The Facebook-Cambridge Analytica scandal reminded us we do care about privacy. It also revealed how easily companies and governments can use technology to reach deep into our lives, to track us and attempt to manipulate us. The huge benefits machine learning and artificial intelligence (AI) will bring, also have the potential to increase these privacy risks.
But privacy law is adapting. Almost 25 years to the day since we passed our 1993 Privacy Act, legislative developments worldwide are reshaping privacy for the 21st century. In New Zealand we have a new Privacy Bill on which submissions close on Thursday. The next day, May 25, the European Union's general data protection regulation, or GDPR, takes effect. This will have a global impact, including for Kiwi businesses interacting with people in the EU.

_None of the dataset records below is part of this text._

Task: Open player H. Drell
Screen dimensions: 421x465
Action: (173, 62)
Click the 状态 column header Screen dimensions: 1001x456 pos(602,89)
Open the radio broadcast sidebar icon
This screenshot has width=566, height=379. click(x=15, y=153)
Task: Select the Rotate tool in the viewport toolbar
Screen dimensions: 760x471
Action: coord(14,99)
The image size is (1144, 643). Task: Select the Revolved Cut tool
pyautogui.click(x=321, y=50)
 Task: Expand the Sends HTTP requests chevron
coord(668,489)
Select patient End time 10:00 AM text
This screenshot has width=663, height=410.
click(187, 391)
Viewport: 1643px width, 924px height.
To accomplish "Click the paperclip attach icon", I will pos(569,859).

Closer to home, Australia's privacy law now requires that serious personal information breaches be reported to the Australian Information Commissioner and to individuals affected.

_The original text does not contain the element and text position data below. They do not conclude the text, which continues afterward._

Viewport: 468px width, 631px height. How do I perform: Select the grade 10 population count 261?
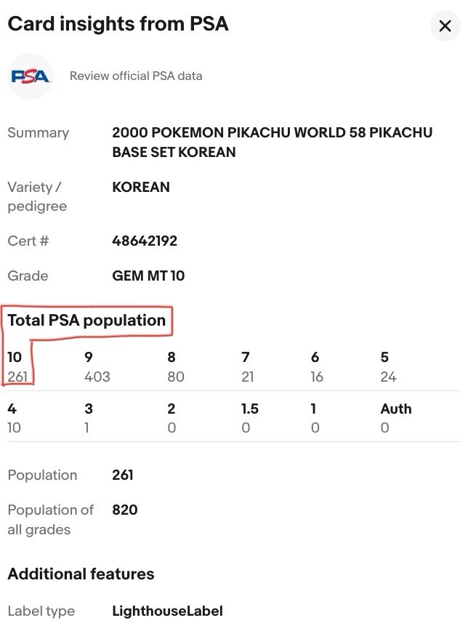pos(18,377)
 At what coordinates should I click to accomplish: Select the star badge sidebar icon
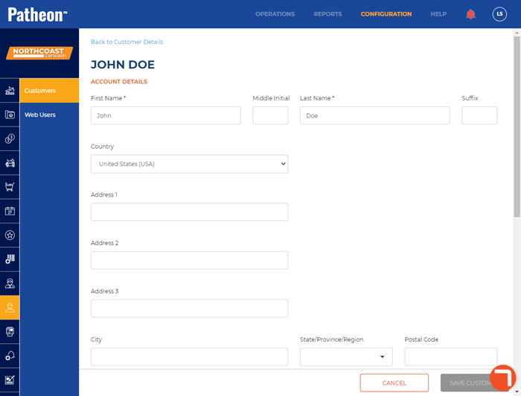click(x=10, y=235)
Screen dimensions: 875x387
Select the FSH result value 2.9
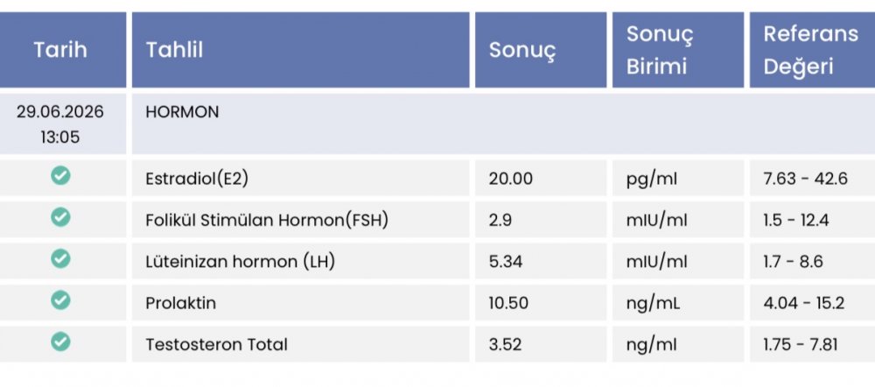[500, 220]
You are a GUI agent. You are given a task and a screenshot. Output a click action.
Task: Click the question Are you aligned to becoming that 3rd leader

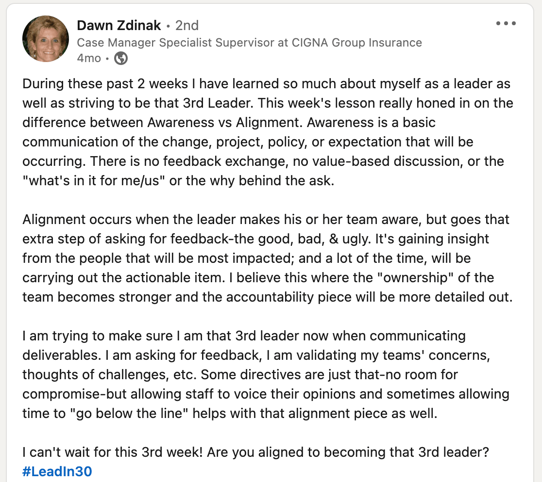(348, 452)
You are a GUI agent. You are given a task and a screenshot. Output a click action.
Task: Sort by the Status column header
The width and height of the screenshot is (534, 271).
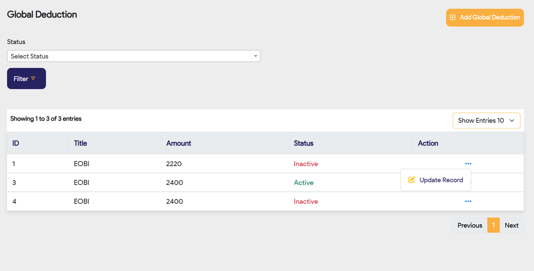[303, 143]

In the New Zealand bill we therefore have an opportunity to do what we did in 1993 when we and many other countries used an earlier OECD report to create a law that was fit for local purposes but adopted internationally consistent core principles. We should take the core European GDPR rules and adapt them for New Zealand, with an eye also to the notifiable data breach regime in Australia. This is important for international consistency, but there's another important reason also.
New Zealand is one of a few countries to which personal data of European citizens can be transferred as of right without additional safeguards, because we have been accorded privacy law adequacy status by the European Commission. This means our businesses do not need to get specific consent each time before, say, selling online and processing personal customer data in New Zealand.